The House of Lehndorff is an old German noble family from former East Prussia, first recorded in 1236. Members of the family occupied many important military positions within the Kingdom of Prussia. They held the title of Imperial Count, granted to them on 23 February 1687 by Leopold I, Holy Roman Emperor.

==Notable members==
- Meinhard von Lehndorff (1590–1639), Landrat of Rastenburg
- Gerhard Ahasverus Graf von Lehndorff (1637–1688), author
- Ernst Ahasverus Graf von Lehndorff (1688–1727)
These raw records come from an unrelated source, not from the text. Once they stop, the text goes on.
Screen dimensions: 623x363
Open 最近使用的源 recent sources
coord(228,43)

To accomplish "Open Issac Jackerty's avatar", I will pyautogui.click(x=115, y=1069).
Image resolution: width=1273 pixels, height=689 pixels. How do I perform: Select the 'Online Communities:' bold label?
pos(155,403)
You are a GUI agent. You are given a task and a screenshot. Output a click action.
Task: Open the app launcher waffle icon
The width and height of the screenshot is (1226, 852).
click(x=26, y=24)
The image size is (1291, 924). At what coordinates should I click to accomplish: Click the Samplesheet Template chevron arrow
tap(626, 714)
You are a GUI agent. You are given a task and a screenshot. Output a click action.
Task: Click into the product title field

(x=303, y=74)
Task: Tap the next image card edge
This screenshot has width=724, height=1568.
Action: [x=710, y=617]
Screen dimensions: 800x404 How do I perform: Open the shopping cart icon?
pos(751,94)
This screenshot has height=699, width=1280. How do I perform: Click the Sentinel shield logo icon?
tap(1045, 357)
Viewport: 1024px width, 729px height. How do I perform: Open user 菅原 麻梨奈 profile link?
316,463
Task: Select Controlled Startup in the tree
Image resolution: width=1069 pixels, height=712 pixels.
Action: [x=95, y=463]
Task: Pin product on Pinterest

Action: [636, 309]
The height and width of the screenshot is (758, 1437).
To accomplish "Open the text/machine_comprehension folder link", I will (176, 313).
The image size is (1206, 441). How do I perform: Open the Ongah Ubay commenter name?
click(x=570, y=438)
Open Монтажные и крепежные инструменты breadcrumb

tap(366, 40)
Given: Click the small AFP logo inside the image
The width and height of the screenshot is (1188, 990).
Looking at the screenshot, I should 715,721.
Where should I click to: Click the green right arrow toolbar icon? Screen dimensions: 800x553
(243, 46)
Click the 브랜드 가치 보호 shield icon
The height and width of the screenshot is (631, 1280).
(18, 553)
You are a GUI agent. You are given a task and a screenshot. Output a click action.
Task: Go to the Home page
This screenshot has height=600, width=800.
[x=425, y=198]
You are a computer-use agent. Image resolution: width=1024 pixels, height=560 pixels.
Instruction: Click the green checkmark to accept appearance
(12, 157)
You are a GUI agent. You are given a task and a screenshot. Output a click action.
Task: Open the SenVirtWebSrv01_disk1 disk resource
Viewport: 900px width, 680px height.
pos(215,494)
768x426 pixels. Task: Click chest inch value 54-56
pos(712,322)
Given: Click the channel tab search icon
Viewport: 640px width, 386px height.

- Ernst Ahasverus Heinrich Graf von Lehndorff (1727–1811), Royal Prussian Kammerherr
- Karl Friedrich Ludwig Graf von Lehndorff (1770–1854), Prussian General of the Napoleonic Wars
- Heinrich Graf Ahasverus Otto Magnus von Lehndorff (1829–1905), Generaladjutant of Kaiser Wilhelm I
- Georg Graf von Lehndorff (1833–1914), Hippologist
- Siegfried Graf Lehndorff (1869–1956), Hippologist, head of Trakehner stud
- Hans von Lehndorff (1910–1987), surgeon and author
- Manfred Graf Ahasverus Wilhelm Heinrich Bernd von Lehndorff, (1883–1962)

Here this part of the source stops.